_Text section:_
☆ ☆ ☆ ☆ ☆
Victoria Goodall at The Milk Churn and Goodall's Dairy, Scarcroft, Leeds.
 Picture Bruce RollinsonVictoria Goodall at The Milk Churn and Goodall's Dairy, Scarcroft, Leeds.
 Picture Bruce Rollinson
Victoria Goodall at The Milk Churn and Goodall's Dairy, Scarcroft, Leeds. Picture Bruce Rollinson

Today brother and sister Edward and Victoria Goodall run the farm and dairy where they currently have 220 Holstein Friesian milking cows and around 450 animals on site including dry cows and young stock as well as one or two Belted Galloways and Highland cattle to add colour and provide visitors with another visual experience. They are also here because Victoria likes them.
☆ ☆ ☆ ☆ ☆
_Given entries:_
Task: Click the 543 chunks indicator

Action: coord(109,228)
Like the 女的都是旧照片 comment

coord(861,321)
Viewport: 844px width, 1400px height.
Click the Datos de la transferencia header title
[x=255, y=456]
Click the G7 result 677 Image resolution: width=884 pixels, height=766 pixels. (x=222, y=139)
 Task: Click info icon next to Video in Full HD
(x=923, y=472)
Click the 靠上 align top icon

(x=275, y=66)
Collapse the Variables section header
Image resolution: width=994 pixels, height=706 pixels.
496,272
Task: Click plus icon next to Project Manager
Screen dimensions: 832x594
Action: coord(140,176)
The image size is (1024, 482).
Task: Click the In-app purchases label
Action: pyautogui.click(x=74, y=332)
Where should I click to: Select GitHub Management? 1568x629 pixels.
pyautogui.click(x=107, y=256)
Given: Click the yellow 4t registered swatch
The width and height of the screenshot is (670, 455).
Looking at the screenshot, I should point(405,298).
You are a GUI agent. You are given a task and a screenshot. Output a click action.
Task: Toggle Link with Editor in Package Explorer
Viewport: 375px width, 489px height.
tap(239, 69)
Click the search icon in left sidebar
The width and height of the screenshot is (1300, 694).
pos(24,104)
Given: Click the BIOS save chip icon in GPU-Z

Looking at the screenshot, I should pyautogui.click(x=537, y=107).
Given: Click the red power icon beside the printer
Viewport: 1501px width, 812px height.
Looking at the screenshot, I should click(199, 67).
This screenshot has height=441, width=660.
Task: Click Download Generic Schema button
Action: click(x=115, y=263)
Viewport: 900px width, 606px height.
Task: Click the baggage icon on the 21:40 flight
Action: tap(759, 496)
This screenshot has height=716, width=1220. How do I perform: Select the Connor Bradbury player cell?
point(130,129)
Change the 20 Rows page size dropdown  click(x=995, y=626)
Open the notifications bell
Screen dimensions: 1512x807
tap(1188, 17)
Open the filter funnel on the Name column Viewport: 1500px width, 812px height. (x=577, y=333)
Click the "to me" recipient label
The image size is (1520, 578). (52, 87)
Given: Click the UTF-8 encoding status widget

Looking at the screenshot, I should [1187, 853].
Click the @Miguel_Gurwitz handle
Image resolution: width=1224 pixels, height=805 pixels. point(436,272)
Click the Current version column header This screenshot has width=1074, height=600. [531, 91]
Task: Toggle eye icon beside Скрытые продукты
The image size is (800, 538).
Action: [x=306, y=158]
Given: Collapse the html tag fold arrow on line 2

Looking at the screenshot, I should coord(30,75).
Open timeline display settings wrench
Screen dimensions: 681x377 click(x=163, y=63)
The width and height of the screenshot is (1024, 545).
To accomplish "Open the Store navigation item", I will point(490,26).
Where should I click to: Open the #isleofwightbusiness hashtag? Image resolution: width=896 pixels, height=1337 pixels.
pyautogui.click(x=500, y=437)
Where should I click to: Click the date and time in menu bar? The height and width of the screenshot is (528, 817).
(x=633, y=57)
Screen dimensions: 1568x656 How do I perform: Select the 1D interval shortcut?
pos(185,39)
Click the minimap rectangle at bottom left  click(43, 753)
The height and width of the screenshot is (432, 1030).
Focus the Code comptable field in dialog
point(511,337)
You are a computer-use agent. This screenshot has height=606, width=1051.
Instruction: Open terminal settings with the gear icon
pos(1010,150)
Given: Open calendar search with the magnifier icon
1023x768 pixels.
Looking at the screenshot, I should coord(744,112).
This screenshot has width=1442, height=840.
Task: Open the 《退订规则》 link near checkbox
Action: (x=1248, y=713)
☆ ☆ ☆ ☆ ☆
_Given instruction:_
How many Holstein Friesian milking cows does the text about Goodall's Dairy say the farm has?

_Result of the exercise:_
220